------ Listed entries

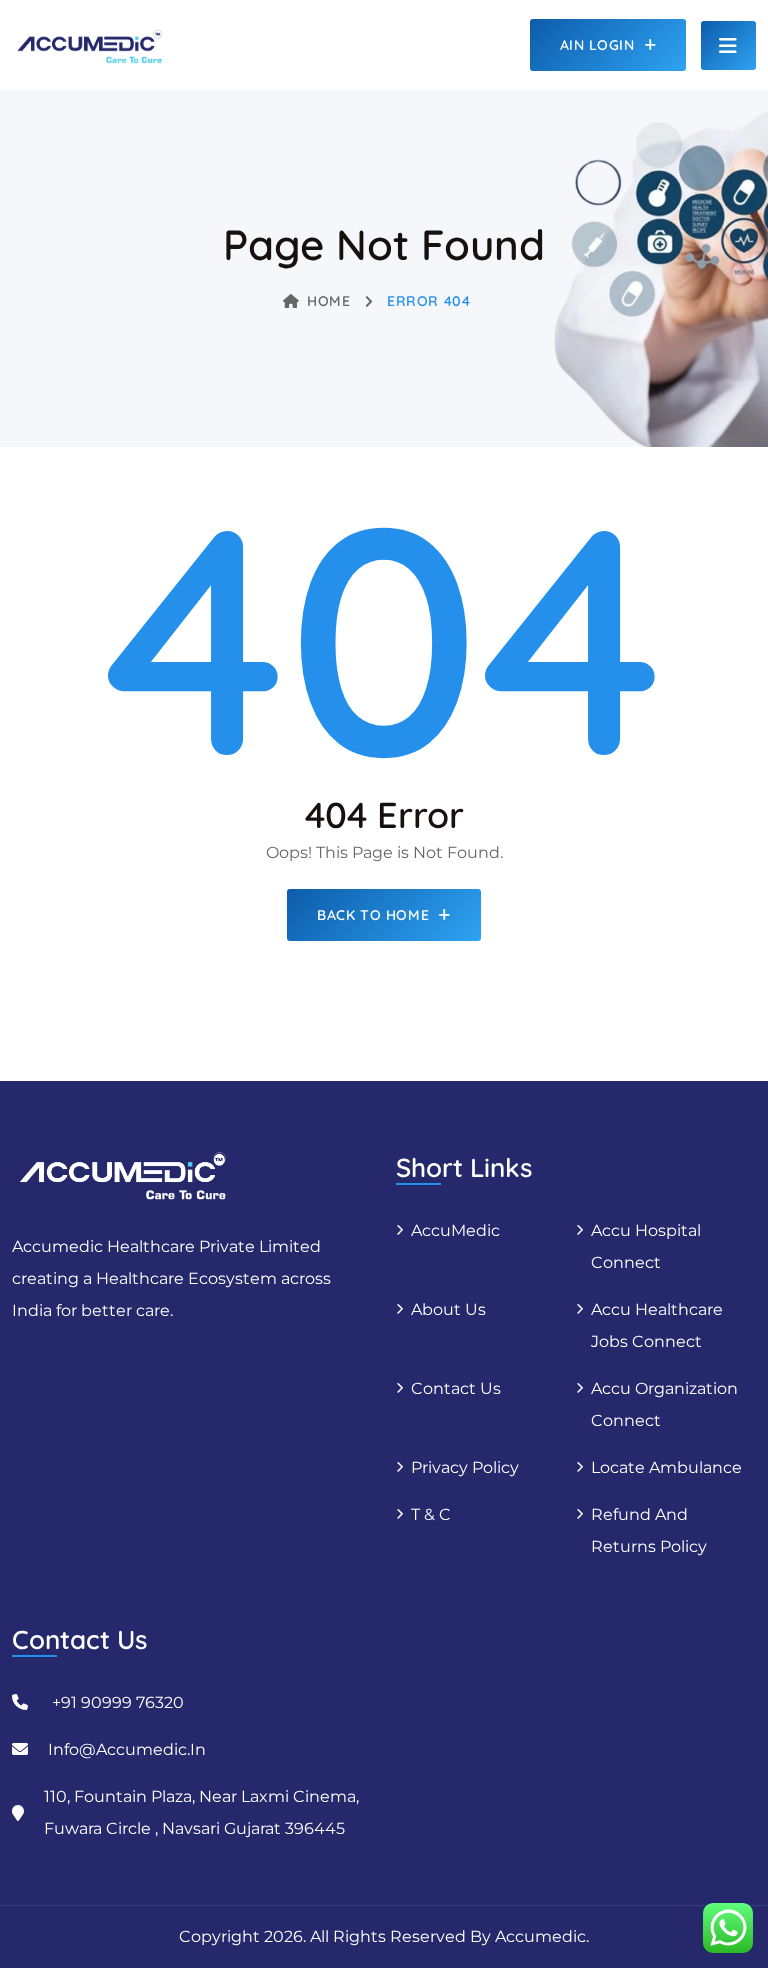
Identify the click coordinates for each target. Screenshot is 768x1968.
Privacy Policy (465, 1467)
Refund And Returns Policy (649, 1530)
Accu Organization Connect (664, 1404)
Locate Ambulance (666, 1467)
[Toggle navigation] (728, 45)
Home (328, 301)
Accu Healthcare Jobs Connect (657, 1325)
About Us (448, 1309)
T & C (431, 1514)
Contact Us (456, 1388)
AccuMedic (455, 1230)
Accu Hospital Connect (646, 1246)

------------

#### [Exercise]
Each entry is to be given again exactly as it stands, with its pictures removed.

#### [Task response]
Identify the click coordinates for each target. Screenshot is 768x1968.
Privacy Policy (465, 1467)
Refund And Returns Policy (649, 1530)
Accu Organization Connect (664, 1404)
Locate Ambulance (666, 1467)
[Toggle navigation] (728, 45)
Home (328, 301)
Accu Healthcare Jobs Connect (657, 1325)
About Us (448, 1309)
T & C (431, 1514)
Contact Us (456, 1388)
AccuMedic (455, 1230)
Accu Hospital Connect (646, 1246)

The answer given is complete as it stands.